** begin Data to process **

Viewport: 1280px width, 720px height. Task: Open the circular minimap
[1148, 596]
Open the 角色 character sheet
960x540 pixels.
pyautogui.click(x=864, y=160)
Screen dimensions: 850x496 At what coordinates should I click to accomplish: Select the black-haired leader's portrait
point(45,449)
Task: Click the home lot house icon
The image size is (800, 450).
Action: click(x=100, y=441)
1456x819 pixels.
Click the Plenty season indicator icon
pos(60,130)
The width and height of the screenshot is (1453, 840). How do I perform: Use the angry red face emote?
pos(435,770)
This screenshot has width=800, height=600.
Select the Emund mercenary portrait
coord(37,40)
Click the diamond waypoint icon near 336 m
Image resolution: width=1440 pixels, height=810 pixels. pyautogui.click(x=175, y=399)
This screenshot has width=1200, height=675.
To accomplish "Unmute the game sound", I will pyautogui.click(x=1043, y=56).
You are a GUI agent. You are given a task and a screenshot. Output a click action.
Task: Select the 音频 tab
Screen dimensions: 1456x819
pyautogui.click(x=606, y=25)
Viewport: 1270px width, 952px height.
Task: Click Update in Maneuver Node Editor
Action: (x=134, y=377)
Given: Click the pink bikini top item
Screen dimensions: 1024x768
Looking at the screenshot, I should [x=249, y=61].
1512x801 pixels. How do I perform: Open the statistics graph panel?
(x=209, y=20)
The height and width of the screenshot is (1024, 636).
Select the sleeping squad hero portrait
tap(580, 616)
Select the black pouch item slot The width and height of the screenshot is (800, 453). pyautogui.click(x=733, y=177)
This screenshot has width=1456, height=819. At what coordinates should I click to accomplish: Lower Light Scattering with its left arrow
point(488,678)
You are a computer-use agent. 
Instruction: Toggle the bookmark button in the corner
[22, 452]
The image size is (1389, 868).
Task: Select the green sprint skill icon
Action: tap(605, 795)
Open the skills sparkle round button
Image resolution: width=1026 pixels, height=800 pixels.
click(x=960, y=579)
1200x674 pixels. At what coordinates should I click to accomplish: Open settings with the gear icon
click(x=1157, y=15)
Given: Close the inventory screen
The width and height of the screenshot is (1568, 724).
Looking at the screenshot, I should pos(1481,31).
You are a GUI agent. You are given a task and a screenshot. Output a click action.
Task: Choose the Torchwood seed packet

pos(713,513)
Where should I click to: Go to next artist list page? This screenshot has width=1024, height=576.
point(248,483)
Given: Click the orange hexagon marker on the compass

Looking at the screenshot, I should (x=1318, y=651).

** end Data to process **

§ **Objective**
Rewrite all of the lines above, switching every "portrait" to "avatar" and leaving everything else the same.

§ **Solution to this exercise**
Viewport: 1280px width, 720px height. Task: Open the circular minimap
[1148, 596]
Open the 角色 character sheet
960x540 pixels.
pyautogui.click(x=864, y=160)
Screen dimensions: 850x496 At what coordinates should I click to accomplish: Select the black-haired leader's avatar
point(45,449)
Task: Click the home lot house icon
The image size is (800, 450).
Action: click(x=100, y=441)
1456x819 pixels.
Click the Plenty season indicator icon
pos(60,130)
The width and height of the screenshot is (1453, 840). How do I perform: Use the angry red face emote?
pos(435,770)
This screenshot has width=800, height=600.
Select the Emund mercenary avatar
coord(37,40)
Click the diamond waypoint icon near 336 m
Image resolution: width=1440 pixels, height=810 pixels. pyautogui.click(x=175, y=399)
This screenshot has width=1200, height=675.
To accomplish "Unmute the game sound", I will pyautogui.click(x=1043, y=56).
You are a GUI agent. You are given a task and a screenshot. Output a click action.
Task: Select the 音频 tab
Screen dimensions: 1456x819
pyautogui.click(x=606, y=25)
Viewport: 1270px width, 952px height.
Task: Click Update in Maneuver Node Editor
Action: (x=134, y=377)
Given: Click the pink bikini top item
Screen dimensions: 1024x768
Looking at the screenshot, I should [x=249, y=61].
1512x801 pixels. How do I perform: Open the statistics graph panel?
(x=209, y=20)
The height and width of the screenshot is (1024, 636).
Select the sleeping squad hero avatar
tap(580, 616)
Select the black pouch item slot The width and height of the screenshot is (800, 453). pyautogui.click(x=733, y=177)
This screenshot has width=1456, height=819. At what coordinates should I click to accomplish: Lower Light Scattering with its left arrow
point(488,678)
You are a computer-use agent. 
Instruction: Toggle the bookmark button in the corner
[22, 452]
The image size is (1389, 868).
Task: Select the green sprint skill icon
Action: tap(605, 795)
Open the skills sparkle round button
Image resolution: width=1026 pixels, height=800 pixels.
click(x=960, y=579)
1200x674 pixels. At what coordinates should I click to accomplish: Open settings with the gear icon
click(x=1157, y=15)
Given: Close the inventory screen
The width and height of the screenshot is (1568, 724).
Looking at the screenshot, I should pos(1481,31).
You are a GUI agent. You are given a task and a screenshot. Output a click action.
Task: Choose the Torchwood seed packet

pos(713,513)
Where should I click to: Go to next artist list page? This screenshot has width=1024, height=576.
point(248,483)
Given: Click the orange hexagon marker on the compass

Looking at the screenshot, I should (x=1318, y=651).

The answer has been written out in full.